Loin des flonflons du « droit d’ingérence » ou autres balivernes sur « le combat pour les valeurs », on trouve là du droit, vrai de vrai, qui avant de faire un pas, prend pour référence qui a été fait depuis un siècle par des tribunaux du monde entier.
Et comme la CPI est une vraie juridiction, qui sait que toute décision ne vaut que par la qualité du débat qui l’a précédée, elle offre la possibilité aux juges qui ne sont pas d’accord avec la solution retenue, de faire valoir leur opinion, dans une note écrite, jointe au jugement.
Alors, quelles sont les critiques contre la CPI ?
Elle est trop lente.
Non. Les faits jugés datent de 2002 et ont été jugés en 2012, avec entre temps maints actes de procédures, de difficultés surmontées liées à l’aspect international – à commencer par l’identification des victimes et le recueil des témoignages – et ont été rendues de nombreuses décisions lors de l’instruction, décisions qui étaient elles-mêmes soumises à appel. Trop long ? La CPI a jugé plus vite l’affaire Lubanga Dyilo que la France pour l’amiante, et aussi vite que l’affaire AZF à Toulouse.
Elle ne s’occupe de l’Afrique.
Oui, mais. Elle est, pour le moment, saisie uniquement dans des affaires africaines, et en règle générale par les gouvernements qui transfèrent une affaire à la CPI. Mais il ne faut pas en tirer des conclusions top hâtives. La CPI est une cour permanente qui s’inscrit dans le travail effectué par la Tribunal Pénal International pour l’Ex-Yougoslavie (TPIY). Les deux juridictions sont jumelles, et si la CPI avait été crée plus tôt, on lui reprocherait d’être une cour pour l’Europe, car le TPIY a rendu une centaine d’arrêts ! Nous verrons comment le futur gouvernement afghan négociera la reprise d’un pouvoir souverain, mais en l’état actuel, il garde la possibilité de dénoncer devant la CPI les crimes commis par les troupes US, devenues occupantes, et ce malgré les accords bidons d’immunité que fait signer un gouvernement US aux abois.
Elle agit contre le Soudan et la Lybie, qui n’ont pas ratifié le Statut.

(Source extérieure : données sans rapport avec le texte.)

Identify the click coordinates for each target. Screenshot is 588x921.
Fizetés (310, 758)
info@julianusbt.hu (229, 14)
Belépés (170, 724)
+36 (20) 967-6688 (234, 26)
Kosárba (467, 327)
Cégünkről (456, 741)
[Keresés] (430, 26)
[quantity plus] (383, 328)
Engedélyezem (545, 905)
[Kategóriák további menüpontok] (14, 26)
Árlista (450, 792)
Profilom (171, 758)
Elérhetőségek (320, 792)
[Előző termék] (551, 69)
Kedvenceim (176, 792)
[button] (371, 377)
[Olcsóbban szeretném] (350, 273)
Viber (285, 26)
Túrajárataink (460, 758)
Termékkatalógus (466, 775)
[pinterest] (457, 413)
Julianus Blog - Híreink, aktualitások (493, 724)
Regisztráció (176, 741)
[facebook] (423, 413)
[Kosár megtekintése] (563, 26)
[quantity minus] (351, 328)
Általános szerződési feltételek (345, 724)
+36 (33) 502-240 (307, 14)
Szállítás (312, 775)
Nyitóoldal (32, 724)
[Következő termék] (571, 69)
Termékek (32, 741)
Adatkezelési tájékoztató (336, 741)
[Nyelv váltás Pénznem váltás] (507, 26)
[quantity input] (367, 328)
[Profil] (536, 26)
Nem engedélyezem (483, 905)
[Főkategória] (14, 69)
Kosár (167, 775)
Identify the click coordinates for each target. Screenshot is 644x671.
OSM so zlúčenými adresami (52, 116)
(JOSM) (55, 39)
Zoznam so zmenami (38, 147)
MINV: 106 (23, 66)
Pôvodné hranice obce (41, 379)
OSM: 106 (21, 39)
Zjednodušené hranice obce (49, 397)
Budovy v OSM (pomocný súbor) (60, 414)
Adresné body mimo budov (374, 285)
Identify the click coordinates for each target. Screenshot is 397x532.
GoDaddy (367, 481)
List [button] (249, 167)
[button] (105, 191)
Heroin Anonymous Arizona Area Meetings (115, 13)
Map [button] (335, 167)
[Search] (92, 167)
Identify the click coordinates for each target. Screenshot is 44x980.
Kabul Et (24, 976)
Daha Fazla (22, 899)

Non. Dans ces deux affaires, c’est le Conseil de Sécurité qui joue le double standard. Le Statut lui permet de saisir la CPI d’une affaire, même quand l’Etat n’a pas ratifié le Statut, et il abuse de cette possibilité, avec des choix très partisans. Et comme ces procédures sont artificielles, elles ne marchent pas, et deviennent des boulets pour la CPI. Le mandat contre Béchir sera impossible à mettre en œuvre sans bouleversement au sein du pays, et ce mandat fige la vie politique autour du cas Béchir. Pour la Libye, c’est la honte : Kadhafi, loin d’être protégé par le justice, a été abattu dans des conditions atroces, et le nouveau gouvernement défie l’autorité de la Cour en refusant de transférer le fiston malgré un mandat d’arrêt. En réalité, le Conseil de Sécurité abuse de ses pouvoirs – comme toujours – car il veut discréditer la CPI qui sera un jour un contre pouvoir, car elle, elle respecte le droit.

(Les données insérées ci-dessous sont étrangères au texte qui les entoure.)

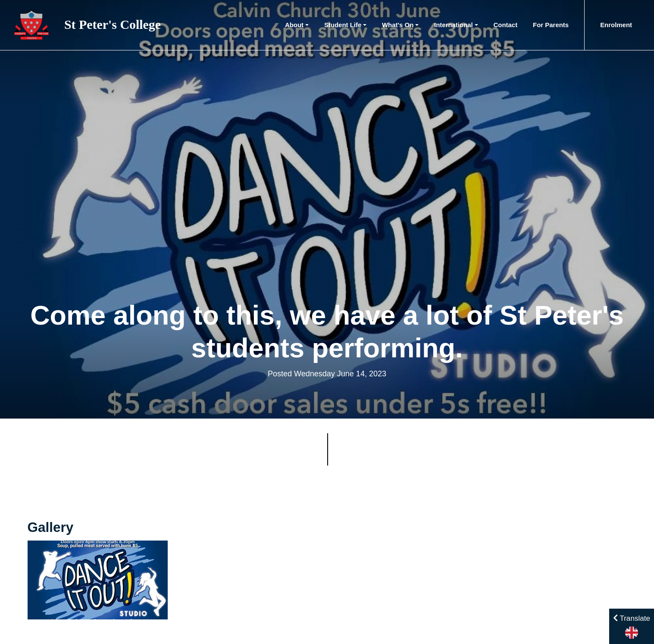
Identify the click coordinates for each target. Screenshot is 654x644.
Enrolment (616, 25)
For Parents (551, 25)
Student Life (343, 25)
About (294, 25)
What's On (397, 25)
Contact (506, 25)
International (454, 25)
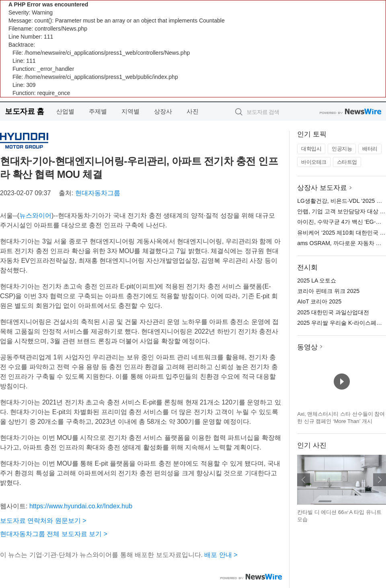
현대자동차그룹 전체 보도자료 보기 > (53, 534)
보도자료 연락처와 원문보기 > (43, 520)
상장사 (163, 111)
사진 (193, 111)
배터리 (370, 149)
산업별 (65, 111)
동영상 (307, 347)
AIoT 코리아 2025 (319, 301)
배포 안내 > (221, 555)
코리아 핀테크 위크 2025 (328, 291)
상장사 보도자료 (322, 188)
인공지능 (342, 149)
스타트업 (347, 162)
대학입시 (311, 149)
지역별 (130, 111)
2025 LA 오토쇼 (316, 281)
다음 (380, 480)
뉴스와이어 (35, 215)
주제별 (98, 111)
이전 (304, 480)
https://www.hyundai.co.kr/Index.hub (81, 506)
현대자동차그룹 (98, 193)
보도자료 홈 (24, 111)
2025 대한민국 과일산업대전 (333, 312)
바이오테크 (314, 162)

La Cour n’a rien fait pour la Palestine.
Oui, mais. D’abord, il ne faut pas confondre la Cour et le Procureur. Pour le moment, le dossier est chez le Procureur, et le Cour n’a aucun moyen pour s’en saisir d’office. Ensuite, le Procureur a un motif tout trouvé pour attendre : en novembre 2009, l’Assemblée Générale de l’ONU a homologué le rapport Goldstone. Elle a dit que les faits devaient être jugés, mais qu’il fallait privilégier le jugement par les juridictions locales, en Israël et en Palestine, car la CPI n’avait qu’un rôle subsidiaire. Une commission a été désignée pour suivre les efforts effectués sur place, et elle devra tôt ou tard déposer son rapport pour dire que, pour des raisons bien différentes, le jugement par les juridictions locales est impossible. L’affaire reviendra alors au Procureur, qui devra transmettre à la Cour, et nous verrons alors ce que sera la réponse de la Cour.

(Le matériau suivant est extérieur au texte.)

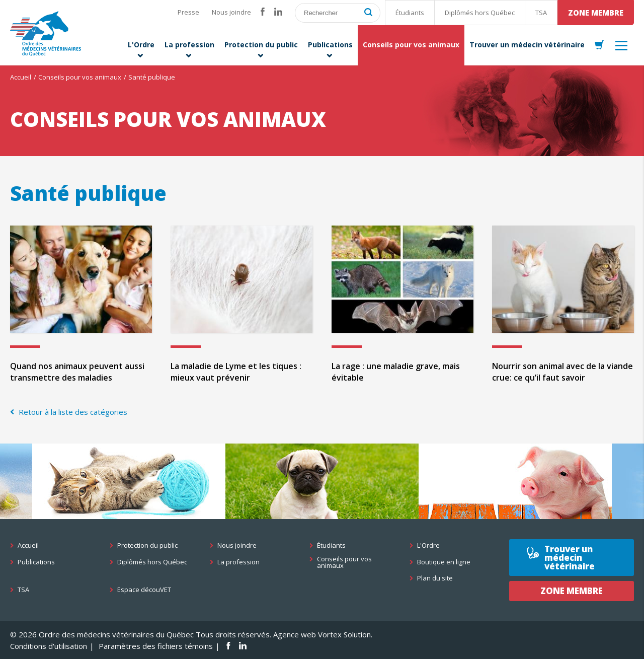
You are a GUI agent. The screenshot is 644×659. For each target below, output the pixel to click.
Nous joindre (231, 12)
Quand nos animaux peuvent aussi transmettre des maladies (77, 372)
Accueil (21, 77)
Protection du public (147, 545)
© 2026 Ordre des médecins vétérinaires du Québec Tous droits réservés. (140, 634)
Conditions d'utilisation (48, 646)
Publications (36, 562)
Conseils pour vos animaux (79, 77)
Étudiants (410, 13)
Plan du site (435, 578)
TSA (541, 13)
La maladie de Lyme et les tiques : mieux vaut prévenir (236, 372)
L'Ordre (428, 545)
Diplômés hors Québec (479, 13)
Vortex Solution (344, 634)
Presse (188, 12)
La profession (238, 562)
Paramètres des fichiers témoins (155, 646)
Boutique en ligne (444, 562)
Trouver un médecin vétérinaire (570, 557)
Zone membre (596, 13)
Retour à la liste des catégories (72, 412)
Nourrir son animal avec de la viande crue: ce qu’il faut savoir (562, 372)
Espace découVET (144, 590)
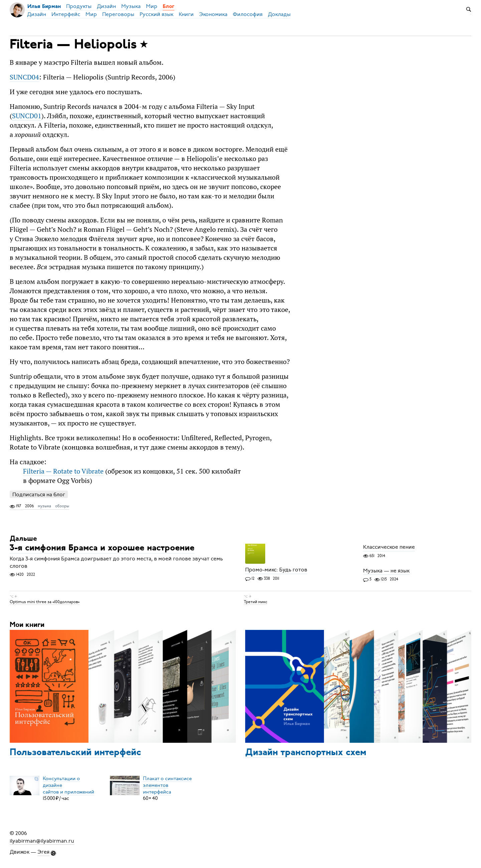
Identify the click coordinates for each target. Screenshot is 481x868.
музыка (44, 506)
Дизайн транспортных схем (306, 753)
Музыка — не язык (386, 571)
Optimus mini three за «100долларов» (44, 602)
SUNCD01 (27, 116)
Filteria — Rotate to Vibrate (63, 471)
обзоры (62, 506)
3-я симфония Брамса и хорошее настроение (102, 549)
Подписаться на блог (39, 494)
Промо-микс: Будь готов (276, 570)
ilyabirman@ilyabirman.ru (42, 841)
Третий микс (255, 602)
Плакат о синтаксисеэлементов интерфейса (167, 785)
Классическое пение (389, 547)
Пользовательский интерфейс (75, 753)
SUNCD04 (24, 77)
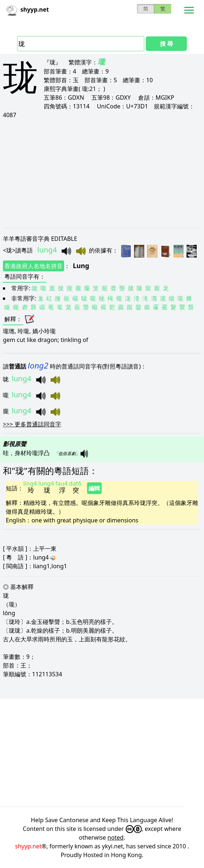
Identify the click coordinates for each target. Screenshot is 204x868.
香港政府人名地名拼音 (34, 266)
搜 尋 (166, 44)
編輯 (94, 488)
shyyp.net (28, 846)
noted (115, 837)
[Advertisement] (102, 173)
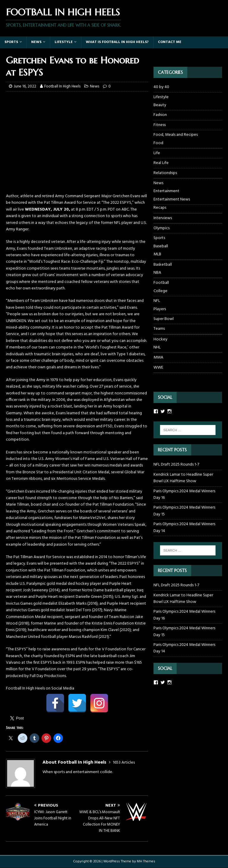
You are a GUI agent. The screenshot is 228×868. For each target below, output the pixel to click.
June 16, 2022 (25, 86)
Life (156, 153)
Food (158, 143)
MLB (157, 254)
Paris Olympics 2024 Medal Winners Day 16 (184, 494)
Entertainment (166, 191)
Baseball (161, 246)
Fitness (160, 125)
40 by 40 (161, 87)
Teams (159, 329)
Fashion (160, 115)
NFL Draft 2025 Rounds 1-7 (176, 465)
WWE (158, 368)
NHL (157, 347)
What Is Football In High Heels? (117, 42)
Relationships (165, 173)
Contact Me (170, 42)
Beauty (160, 105)
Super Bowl (164, 319)
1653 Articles (124, 763)
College (160, 291)
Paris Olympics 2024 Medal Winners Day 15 (184, 511)
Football (161, 283)
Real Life (161, 163)
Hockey (160, 339)
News (36, 42)
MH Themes (146, 861)
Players (160, 309)
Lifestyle (64, 42)
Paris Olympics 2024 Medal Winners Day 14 (184, 527)
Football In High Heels (62, 86)
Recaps (160, 208)
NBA (157, 273)
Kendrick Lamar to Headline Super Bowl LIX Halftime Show (183, 478)
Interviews (163, 218)
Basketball (163, 265)
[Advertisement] (77, 152)
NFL (156, 301)
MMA (158, 358)
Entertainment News (172, 199)
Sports (11, 42)
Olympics (162, 228)
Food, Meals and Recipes (175, 135)
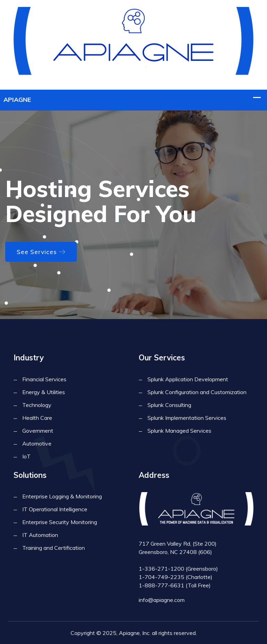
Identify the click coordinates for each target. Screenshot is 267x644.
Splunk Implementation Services (187, 418)
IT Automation (40, 535)
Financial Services (44, 379)
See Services (41, 252)
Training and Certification (54, 548)
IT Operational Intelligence (55, 509)
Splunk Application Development (188, 379)
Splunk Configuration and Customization (197, 392)
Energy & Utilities (43, 392)
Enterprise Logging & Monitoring (62, 496)
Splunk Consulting (169, 405)
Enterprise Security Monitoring (59, 522)
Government (38, 431)
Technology (37, 405)
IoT (26, 456)
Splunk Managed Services (179, 431)
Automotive (37, 443)
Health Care (37, 418)
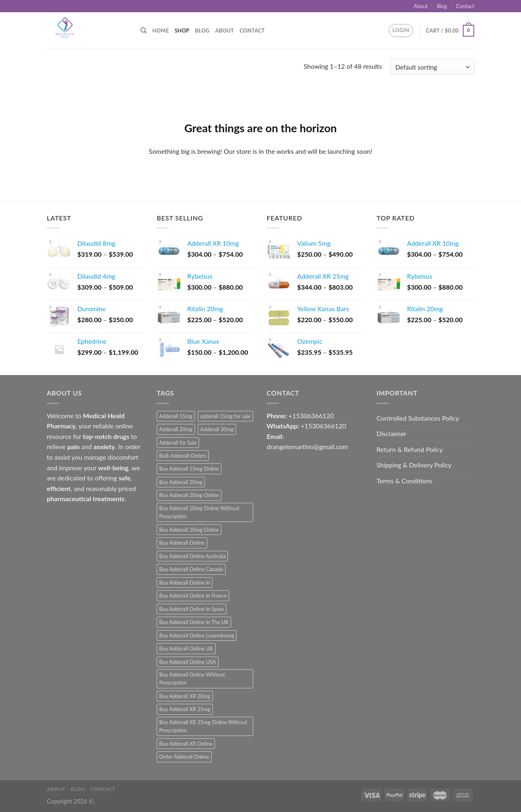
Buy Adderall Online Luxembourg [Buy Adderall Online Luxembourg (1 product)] (197, 635)
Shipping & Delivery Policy (414, 465)
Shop (182, 31)
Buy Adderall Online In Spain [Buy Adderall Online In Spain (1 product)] (191, 609)
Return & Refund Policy (409, 449)
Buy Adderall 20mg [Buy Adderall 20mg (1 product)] (181, 482)
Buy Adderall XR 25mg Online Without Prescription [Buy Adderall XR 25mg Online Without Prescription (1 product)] (203, 726)
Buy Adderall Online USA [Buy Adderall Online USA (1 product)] (188, 662)
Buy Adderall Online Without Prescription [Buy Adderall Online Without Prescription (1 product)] (192, 679)
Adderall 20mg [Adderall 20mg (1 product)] (176, 429)
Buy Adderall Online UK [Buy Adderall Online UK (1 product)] (186, 648)
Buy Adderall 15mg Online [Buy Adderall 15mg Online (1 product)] (189, 469)
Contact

Les préoccupations de la Cour sont déconnectées du réel.
Non. Dans l’affaire Lubanga Dyilo, elle rend un jugement de la plus grande importance sur les droits des enfants, à travers la question des enfants soldats. Ce sont les droits des enfants « pour de vrai ». Mais je vous en dirai plus quand j’aurai lu les 624 pages du jugement.